The discovery and initial characterization of the first known bacterial IPP:DMAPP isomerase are presented in these studies. A putative Rhodobacter capsulatus gene for IPPIase was identified in the photosynthetic gene cluster by searching protein sequence databases with an amino acid probe based on the active site region of the Schizosaccharomyces pombe IPPIase. The purification and characterization of the cloned gene are reported in these studies. The purified protein was demonstrated to catalyze the conversion of IPP to DMAPP. The Mn++ and Mg++ dependencies were examined in these studies. The R. capsulatus IPPIase was shown to have a higher activity in the presence of Mn++ as compared to Mg++. Furthermore, the k_cat and k_cat/K_m values were 4-fold higher in the Mn ++ containing buffer.; The IPP:DMAPP isomerase from S. pombe was the subject of kinetic studies. The K_M and k_cat values for IPP were determined by standard steady state kinetics which yielded values of 81 μM and 5 s−1 respectively. Product inhibition studies were used to determine the same values for IPP (K_M = 78 μM and k _cat = 4.8 s−1) and also the K_M for DMAPP which was 86 μM. This allowed the calculation of the k_cat value for DMAPP (1.6 s−1) using the Haldane relationship. The Mn++ and Mg++ dependencies were examined in these studies.

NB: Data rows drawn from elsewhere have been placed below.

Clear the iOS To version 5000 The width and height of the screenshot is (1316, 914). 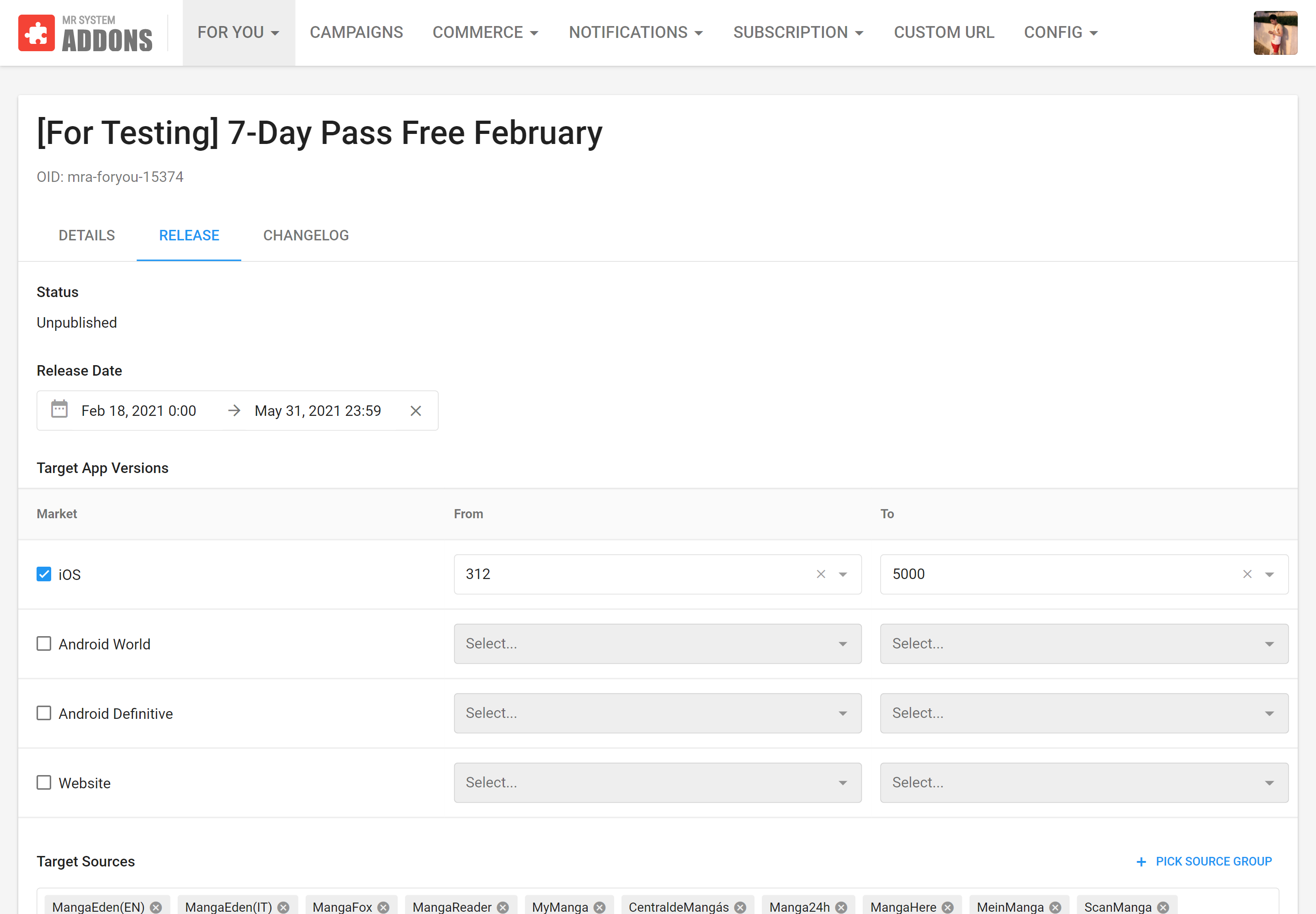(1247, 574)
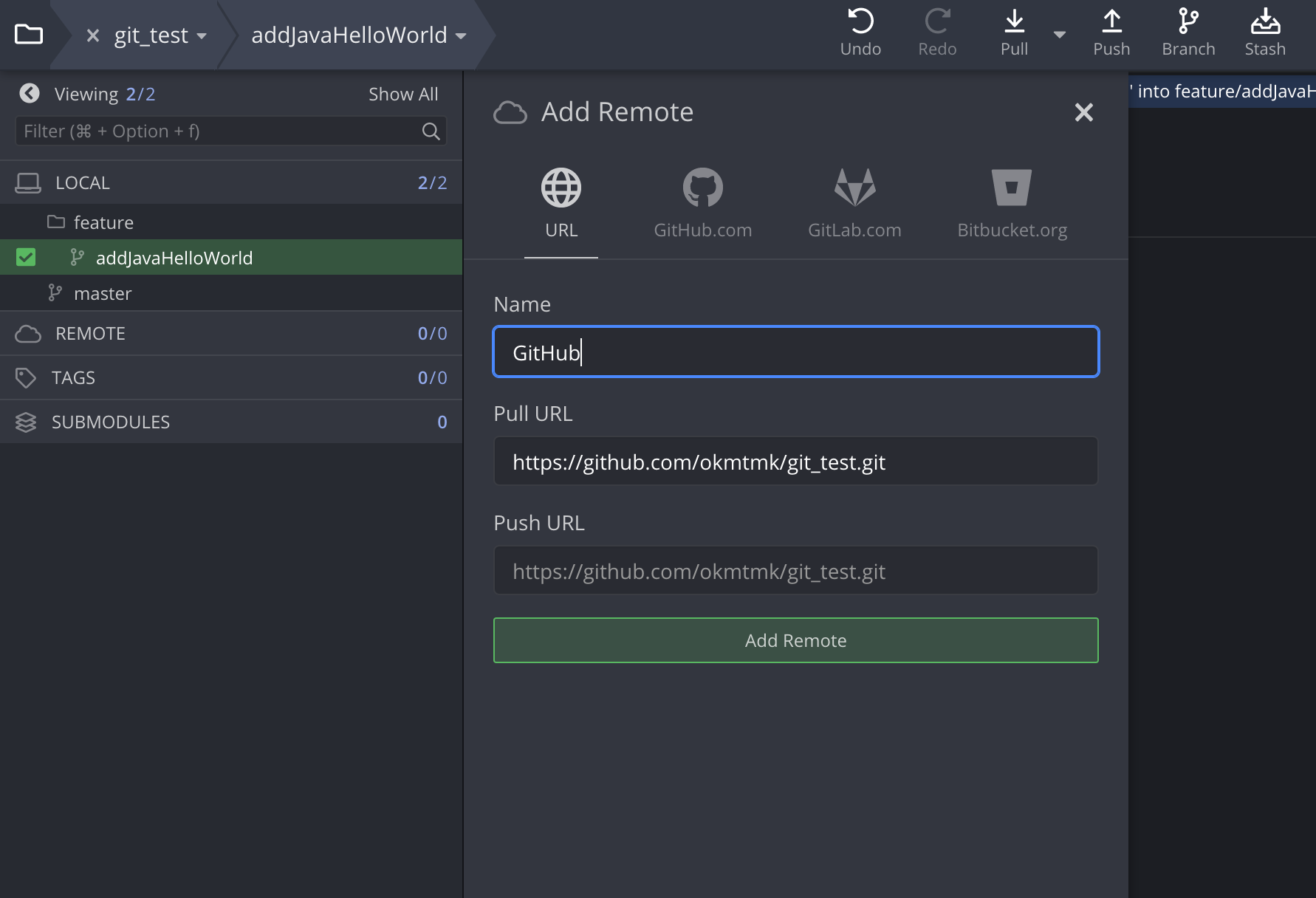
Task: Click the REMOTE cloud icon in the sidebar
Action: [27, 333]
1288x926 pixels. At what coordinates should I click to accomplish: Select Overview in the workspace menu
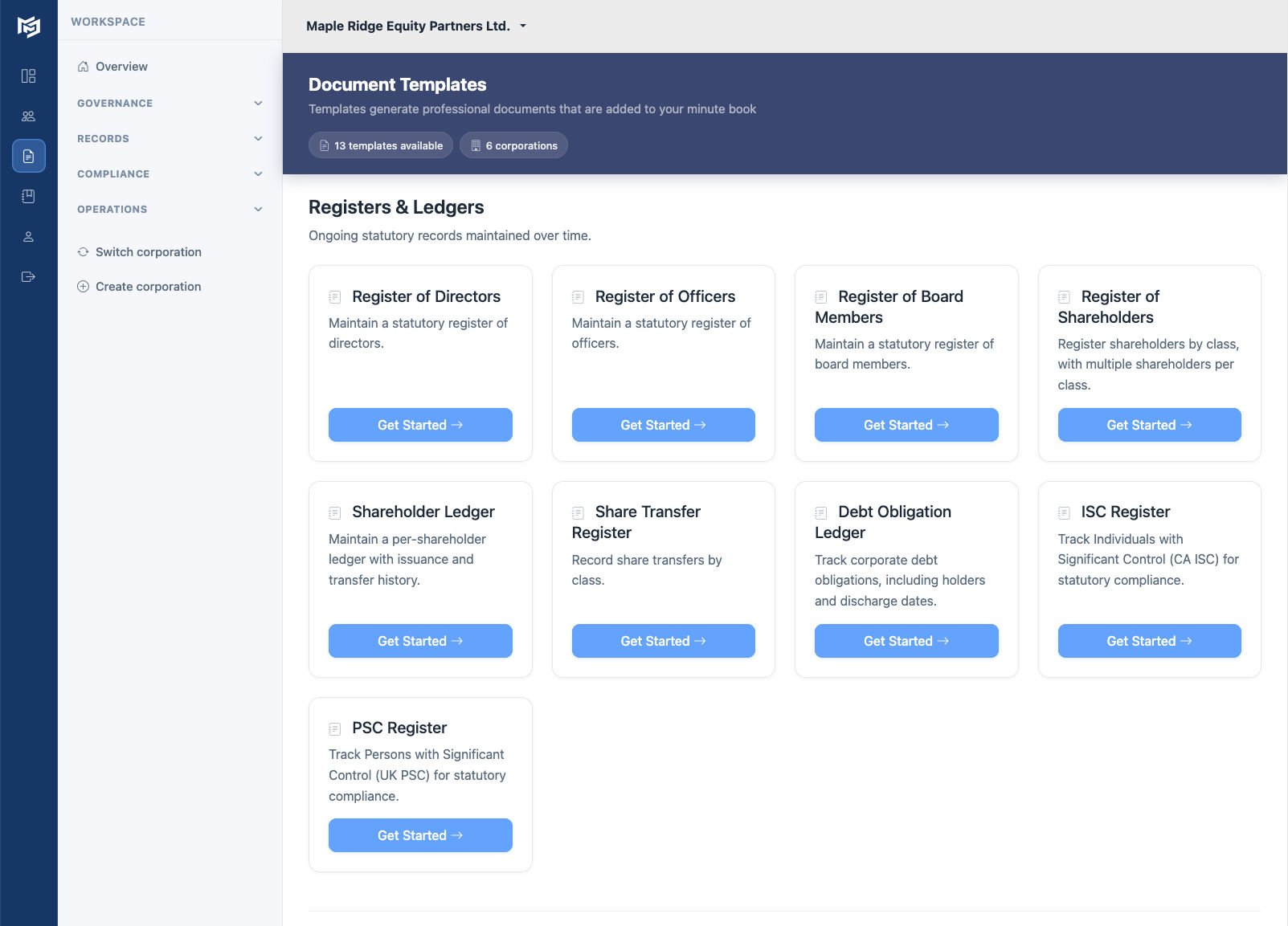[121, 67]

It was demonstrated Mg++ was the preferred divalent metal ion cofactor for the eukaryotic enzyme.; A phylogenetic analysis of the isoprenyl diphosphate synthase family of proteins allowed for the categorization and description of this family of proteins. Seven groups of phylogenetically distinct enzymes were identified in these studies including bifunctional FPP/GGPP synthases from archeabacteria, FPP synthases from eukaryotes, GGPP synthases from eukaryotes, FPP synthases from bacteria, GGPP synthases from bacteria, chromatoplastic GGPP synthases from plants and long chain synthases. The chromatoplastic synthases from plants were shown to have evolved from a bacterial like FPP synthase. This work represents the first comprehensive classification of the trans isoprenyl diphosphate synthase family of enzymes.